その音に驚き、シリューナが音の源に駆け付けた時には。
たった今倒れたと主張するようにもうもうと埃が舞い上がっている中、姿見の如き大きな石板が床に倒れていた。その時点では、ティレイラの姿が近くに見えない事もあり、支えが弱ってたのかしらね――とばかりに深く考えず、シリューナは石板を起こして元通りに起こそうとする。
と。
…予想もしなかった素晴らしいものがそこにはあった。
石板の表にあった綺麗な模様。

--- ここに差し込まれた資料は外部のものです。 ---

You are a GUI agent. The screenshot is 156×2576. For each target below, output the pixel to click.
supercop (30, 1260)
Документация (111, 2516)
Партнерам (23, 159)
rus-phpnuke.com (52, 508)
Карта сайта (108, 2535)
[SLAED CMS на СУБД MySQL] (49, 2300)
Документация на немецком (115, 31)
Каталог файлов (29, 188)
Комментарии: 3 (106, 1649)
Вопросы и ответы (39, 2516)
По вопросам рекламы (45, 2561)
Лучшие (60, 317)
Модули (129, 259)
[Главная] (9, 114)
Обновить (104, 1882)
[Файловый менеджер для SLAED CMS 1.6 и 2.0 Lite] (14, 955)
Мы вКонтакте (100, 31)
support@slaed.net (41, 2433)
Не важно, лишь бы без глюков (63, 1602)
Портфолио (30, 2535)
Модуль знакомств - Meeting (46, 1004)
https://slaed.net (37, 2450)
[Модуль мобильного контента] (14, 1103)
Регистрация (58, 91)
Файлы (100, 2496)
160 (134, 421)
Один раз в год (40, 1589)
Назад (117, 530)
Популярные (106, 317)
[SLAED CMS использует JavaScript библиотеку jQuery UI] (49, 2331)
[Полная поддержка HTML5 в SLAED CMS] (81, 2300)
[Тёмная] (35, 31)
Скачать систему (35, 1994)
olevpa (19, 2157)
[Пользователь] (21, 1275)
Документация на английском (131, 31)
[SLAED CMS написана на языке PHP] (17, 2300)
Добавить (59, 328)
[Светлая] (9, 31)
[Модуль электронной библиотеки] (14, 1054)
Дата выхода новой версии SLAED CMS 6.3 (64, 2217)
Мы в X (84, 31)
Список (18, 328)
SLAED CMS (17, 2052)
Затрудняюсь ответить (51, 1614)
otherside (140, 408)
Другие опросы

その代わりのようにして、あろう事かティレイラがそこに居た。
両手で何かを支えるような体勢で、本日のお掃除スタイルなエプロン姿のまま――助けてとばかりに涙目になっている。
…そんな姿が、石板の模様の代わりに彫刻レリーフになって浮かび上がっており。
シリューナは、ここでいったい何が起きたのかの察しが付いた。
要するに。
ティレイラの不注意でこの石板が倒れかけ。
それを咄嗟に支えたところで、封印の魔法が発動、この結果になった、と言う事だろう。
今日は特に『お楽しみ』を企んでいた訳では無いけれど。
それでも、ティレイラの可愛らしい姿を目の当たりにしてしまうと、シリューナとしては誘惑には勝てなくなる。…いや、そもそも勝とうなどとは思えなくなるのだが。
もう殆ど条件反射的に、うっとりと眺め、彫刻部分に手を滑らせて思わず鑑賞。
何と言うか、これもまた役得、とでも言うところかもしれない。
ほら。注意を守り切れなかった事に対するちょっとした罰には――このくらいの事は、ちょうどいいだろうから。